In your answer, repeat each line of the data exactly.

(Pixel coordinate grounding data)

# # # # # # #

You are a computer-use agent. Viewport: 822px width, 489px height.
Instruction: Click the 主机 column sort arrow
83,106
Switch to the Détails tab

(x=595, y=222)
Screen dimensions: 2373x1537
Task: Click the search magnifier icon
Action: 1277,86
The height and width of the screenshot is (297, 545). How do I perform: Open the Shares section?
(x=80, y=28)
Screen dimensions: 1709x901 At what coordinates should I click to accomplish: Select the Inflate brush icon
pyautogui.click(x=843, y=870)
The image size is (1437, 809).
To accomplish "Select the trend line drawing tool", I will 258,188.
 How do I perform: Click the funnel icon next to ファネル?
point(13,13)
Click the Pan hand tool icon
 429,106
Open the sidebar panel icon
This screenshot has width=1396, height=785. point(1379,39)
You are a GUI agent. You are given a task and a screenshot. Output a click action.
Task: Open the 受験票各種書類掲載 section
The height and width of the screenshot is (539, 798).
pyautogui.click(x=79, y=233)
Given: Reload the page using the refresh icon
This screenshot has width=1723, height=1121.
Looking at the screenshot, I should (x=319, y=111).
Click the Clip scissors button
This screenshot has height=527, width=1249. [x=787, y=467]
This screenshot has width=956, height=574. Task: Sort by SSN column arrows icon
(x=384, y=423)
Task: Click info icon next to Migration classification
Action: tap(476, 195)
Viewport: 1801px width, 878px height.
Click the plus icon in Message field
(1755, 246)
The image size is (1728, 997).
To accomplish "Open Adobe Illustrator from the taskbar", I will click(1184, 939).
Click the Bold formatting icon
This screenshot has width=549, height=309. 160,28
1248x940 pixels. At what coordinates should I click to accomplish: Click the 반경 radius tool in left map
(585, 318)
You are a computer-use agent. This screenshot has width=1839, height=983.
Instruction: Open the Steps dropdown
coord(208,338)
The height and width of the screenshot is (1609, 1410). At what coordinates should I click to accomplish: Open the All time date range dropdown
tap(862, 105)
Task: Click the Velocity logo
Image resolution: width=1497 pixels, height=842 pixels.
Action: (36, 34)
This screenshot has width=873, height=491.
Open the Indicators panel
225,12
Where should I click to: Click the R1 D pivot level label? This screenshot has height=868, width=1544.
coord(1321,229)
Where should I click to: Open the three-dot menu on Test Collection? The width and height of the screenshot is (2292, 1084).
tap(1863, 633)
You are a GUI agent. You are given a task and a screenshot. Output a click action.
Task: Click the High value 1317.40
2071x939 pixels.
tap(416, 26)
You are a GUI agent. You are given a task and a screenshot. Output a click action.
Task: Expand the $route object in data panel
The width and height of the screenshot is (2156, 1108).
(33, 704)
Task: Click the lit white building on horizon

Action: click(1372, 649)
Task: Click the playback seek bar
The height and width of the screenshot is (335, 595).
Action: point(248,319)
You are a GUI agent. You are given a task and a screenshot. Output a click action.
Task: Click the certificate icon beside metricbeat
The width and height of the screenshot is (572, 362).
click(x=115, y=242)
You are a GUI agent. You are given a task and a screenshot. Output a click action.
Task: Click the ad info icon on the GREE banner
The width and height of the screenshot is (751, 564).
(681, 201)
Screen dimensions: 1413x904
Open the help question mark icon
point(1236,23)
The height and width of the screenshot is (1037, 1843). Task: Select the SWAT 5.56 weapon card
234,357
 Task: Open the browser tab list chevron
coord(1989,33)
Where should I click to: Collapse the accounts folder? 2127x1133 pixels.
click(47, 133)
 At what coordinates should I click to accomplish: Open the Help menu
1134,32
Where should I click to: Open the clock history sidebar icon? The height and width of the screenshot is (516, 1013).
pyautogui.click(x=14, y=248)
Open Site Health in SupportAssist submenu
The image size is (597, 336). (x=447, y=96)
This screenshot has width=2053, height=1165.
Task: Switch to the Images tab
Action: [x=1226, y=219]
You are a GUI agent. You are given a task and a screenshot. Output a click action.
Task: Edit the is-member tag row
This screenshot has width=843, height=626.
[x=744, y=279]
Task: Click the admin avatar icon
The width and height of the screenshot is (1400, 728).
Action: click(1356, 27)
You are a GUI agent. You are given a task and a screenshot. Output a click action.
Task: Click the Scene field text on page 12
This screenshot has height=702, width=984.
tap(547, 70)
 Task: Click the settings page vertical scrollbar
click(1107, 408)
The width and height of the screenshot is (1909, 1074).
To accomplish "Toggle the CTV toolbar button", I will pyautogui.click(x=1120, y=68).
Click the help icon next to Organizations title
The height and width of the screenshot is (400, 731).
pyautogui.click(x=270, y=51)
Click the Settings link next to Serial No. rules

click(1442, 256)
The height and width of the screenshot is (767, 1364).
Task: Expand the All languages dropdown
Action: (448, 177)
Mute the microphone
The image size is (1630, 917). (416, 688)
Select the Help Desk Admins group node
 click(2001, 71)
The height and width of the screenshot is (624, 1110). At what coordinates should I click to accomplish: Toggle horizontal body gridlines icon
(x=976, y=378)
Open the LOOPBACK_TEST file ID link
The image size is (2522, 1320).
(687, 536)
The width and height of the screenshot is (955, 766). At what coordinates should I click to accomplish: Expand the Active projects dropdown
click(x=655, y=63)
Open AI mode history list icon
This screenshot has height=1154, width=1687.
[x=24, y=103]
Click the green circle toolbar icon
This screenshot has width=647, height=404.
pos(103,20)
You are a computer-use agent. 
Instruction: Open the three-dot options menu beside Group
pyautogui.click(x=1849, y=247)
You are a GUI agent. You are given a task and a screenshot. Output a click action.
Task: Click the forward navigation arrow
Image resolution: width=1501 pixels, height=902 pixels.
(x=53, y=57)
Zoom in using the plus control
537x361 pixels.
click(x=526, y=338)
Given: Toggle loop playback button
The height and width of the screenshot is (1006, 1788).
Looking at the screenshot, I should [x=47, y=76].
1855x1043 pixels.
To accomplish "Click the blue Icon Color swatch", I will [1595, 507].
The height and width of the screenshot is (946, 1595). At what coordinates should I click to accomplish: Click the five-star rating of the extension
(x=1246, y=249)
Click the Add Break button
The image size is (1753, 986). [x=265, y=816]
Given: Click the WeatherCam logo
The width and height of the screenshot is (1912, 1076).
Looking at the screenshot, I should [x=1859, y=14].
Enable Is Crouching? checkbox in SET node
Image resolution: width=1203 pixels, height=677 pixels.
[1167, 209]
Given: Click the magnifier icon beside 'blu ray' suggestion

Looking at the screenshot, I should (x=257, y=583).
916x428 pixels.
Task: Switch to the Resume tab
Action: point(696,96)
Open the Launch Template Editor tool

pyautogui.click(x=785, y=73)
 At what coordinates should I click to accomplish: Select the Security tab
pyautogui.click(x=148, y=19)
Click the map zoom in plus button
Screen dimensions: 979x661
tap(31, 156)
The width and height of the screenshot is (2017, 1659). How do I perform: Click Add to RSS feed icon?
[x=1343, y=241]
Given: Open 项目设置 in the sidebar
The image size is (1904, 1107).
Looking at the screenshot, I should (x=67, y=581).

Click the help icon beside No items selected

# # # # # # #

Problem solution -
You are a computer-use agent. Viewport: 822px width, 489px height.
Instruction: Click the 主机 column sort arrow
83,106
Switch to the Détails tab

(x=595, y=222)
Screen dimensions: 2373x1537
Task: Click the search magnifier icon
Action: 1277,86
The height and width of the screenshot is (297, 545). How do I perform: Open the Shares section?
(x=80, y=28)
Screen dimensions: 1709x901 At what coordinates should I click to accomplish: Select the Inflate brush icon
pyautogui.click(x=843, y=870)
The image size is (1437, 809).
To accomplish "Select the trend line drawing tool", I will 258,188.
 How do I perform: Click the funnel icon next to ファネル?
point(13,13)
Click the Pan hand tool icon
 429,106
Open the sidebar panel icon
This screenshot has width=1396, height=785. point(1379,39)
You are a GUI agent. You are given a task and a screenshot. Output a click action.
Task: Open the 受験票各種書類掲載 section
The height and width of the screenshot is (539, 798).
pyautogui.click(x=79, y=233)
Given: Reload the page using the refresh icon
This screenshot has width=1723, height=1121.
Looking at the screenshot, I should (x=319, y=111).
Click the Clip scissors button
This screenshot has height=527, width=1249. [x=787, y=467]
This screenshot has width=956, height=574. Task: Sort by SSN column arrows icon
(x=384, y=423)
Task: Click info icon next to Migration classification
Action: tap(476, 195)
Viewport: 1801px width, 878px height.
Click the plus icon in Message field
(1755, 246)
The image size is (1728, 997).
To accomplish "Open Adobe Illustrator from the taskbar", I will click(1184, 939).
Click the Bold formatting icon
This screenshot has width=549, height=309. 160,28
1248x940 pixels. At what coordinates should I click to accomplish: Click the 반경 radius tool in left map
(585, 318)
You are a computer-use agent. This screenshot has width=1839, height=983.
Instruction: Open the Steps dropdown
coord(208,338)
The height and width of the screenshot is (1609, 1410). At what coordinates should I click to accomplish: Open the All time date range dropdown
tap(862, 105)
Task: Click the Velocity logo
Image resolution: width=1497 pixels, height=842 pixels.
Action: (36, 34)
This screenshot has width=873, height=491.
Open the Indicators panel
225,12
Where should I click to: Click the R1 D pivot level label? This screenshot has height=868, width=1544.
coord(1321,229)
Where should I click to: Open the three-dot menu on Test Collection? The width and height of the screenshot is (2292, 1084).
tap(1863, 633)
You are a GUI agent. You are given a task and a screenshot. Output a click action.
Task: Click the High value 1317.40
2071x939 pixels.
tap(416, 26)
You are a GUI agent. You are given a task and a screenshot. Output a click action.
Task: Expand the $route object in data panel
The width and height of the screenshot is (2156, 1108).
(33, 704)
Task: Click the lit white building on horizon

Action: click(1372, 649)
Task: Click the playback seek bar
The height and width of the screenshot is (335, 595).
Action: point(248,319)
You are a GUI agent. You are given a task and a screenshot. Output a click action.
Task: Click the certificate icon beside metricbeat
The width and height of the screenshot is (572, 362).
click(x=115, y=242)
You are a GUI agent. You are given a task and a screenshot. Output a click action.
Task: Click the ad info icon on the GREE banner
The width and height of the screenshot is (751, 564).
(681, 201)
Screen dimensions: 1413x904
Open the help question mark icon
point(1236,23)
The height and width of the screenshot is (1037, 1843). Task: Select the SWAT 5.56 weapon card
234,357
 Task: Open the browser tab list chevron
coord(1989,33)
Where should I click to: Collapse the accounts folder? 2127x1133 pixels.
click(47, 133)
 At what coordinates should I click to accomplish: Open the Help menu
1134,32
Where should I click to: Open the clock history sidebar icon? The height and width of the screenshot is (516, 1013).
pyautogui.click(x=14, y=248)
Open Site Health in SupportAssist submenu
The image size is (597, 336). (x=447, y=96)
This screenshot has width=2053, height=1165.
Task: Switch to the Images tab
Action: [x=1226, y=219]
You are a GUI agent. You are given a task and a screenshot. Output a click action.
Task: Edit the is-member tag row
This screenshot has width=843, height=626.
[x=744, y=279]
Task: Click the admin avatar icon
The width and height of the screenshot is (1400, 728).
Action: click(1356, 27)
You are a GUI agent. You are given a task and a screenshot. Output a click action.
Task: Click the Scene field text on page 12
This screenshot has height=702, width=984.
tap(547, 70)
 Task: Click the settings page vertical scrollbar
click(1107, 408)
The width and height of the screenshot is (1909, 1074).
To accomplish "Toggle the CTV toolbar button", I will pyautogui.click(x=1120, y=68).
Click the help icon next to Organizations title
The height and width of the screenshot is (400, 731).
pyautogui.click(x=270, y=51)
Click the Settings link next to Serial No. rules

click(1442, 256)
The height and width of the screenshot is (767, 1364).
Task: Expand the All languages dropdown
Action: (448, 177)
Mute the microphone
The image size is (1630, 917). (416, 688)
Select the Help Desk Admins group node
 click(2001, 71)
The height and width of the screenshot is (624, 1110). At what coordinates should I click to accomplish: Toggle horizontal body gridlines icon
(x=976, y=378)
Open the LOOPBACK_TEST file ID link
The image size is (2522, 1320).
(687, 536)
The width and height of the screenshot is (955, 766). At what coordinates should I click to accomplish: Expand the Active projects dropdown
click(x=655, y=63)
Open AI mode history list icon
This screenshot has height=1154, width=1687.
[x=24, y=103]
Click the green circle toolbar icon
This screenshot has width=647, height=404.
pos(103,20)
You are a computer-use agent. 
Instruction: Open the three-dot options menu beside Group
pyautogui.click(x=1849, y=247)
You are a GUI agent. You are given a task and a screenshot. Output a click action.
Task: Click the forward navigation arrow
Image resolution: width=1501 pixels, height=902 pixels.
(x=53, y=57)
Zoom in using the plus control
537x361 pixels.
click(x=526, y=338)
Given: Toggle loop playback button
The height and width of the screenshot is (1006, 1788).
Looking at the screenshot, I should [x=47, y=76].
1855x1043 pixels.
To accomplish "Click the blue Icon Color swatch", I will [1595, 507].
The height and width of the screenshot is (946, 1595). At what coordinates should I click to accomplish: Click the five-star rating of the extension
(x=1246, y=249)
Click the Add Break button
The image size is (1753, 986). [x=265, y=816]
Given: Click the WeatherCam logo
The width and height of the screenshot is (1912, 1076).
Looking at the screenshot, I should [x=1859, y=14].
Enable Is Crouching? checkbox in SET node
Image resolution: width=1203 pixels, height=677 pixels.
[1167, 209]
Given: Click the magnifier icon beside 'blu ray' suggestion

Looking at the screenshot, I should (x=257, y=583).
916x428 pixels.
Task: Switch to the Resume tab
Action: point(696,96)
Open the Launch Template Editor tool

pyautogui.click(x=785, y=73)
 At what coordinates should I click to accomplish: Select the Security tab
pyautogui.click(x=148, y=19)
Click the map zoom in plus button
Screen dimensions: 979x661
tap(31, 156)
The width and height of the screenshot is (2017, 1659). How do I perform: Click Add to RSS feed icon?
[x=1343, y=241]
Given: Open 项目设置 in the sidebar
The image size is (1904, 1107).
Looking at the screenshot, I should (x=67, y=581).

Click the help icon beside No items selected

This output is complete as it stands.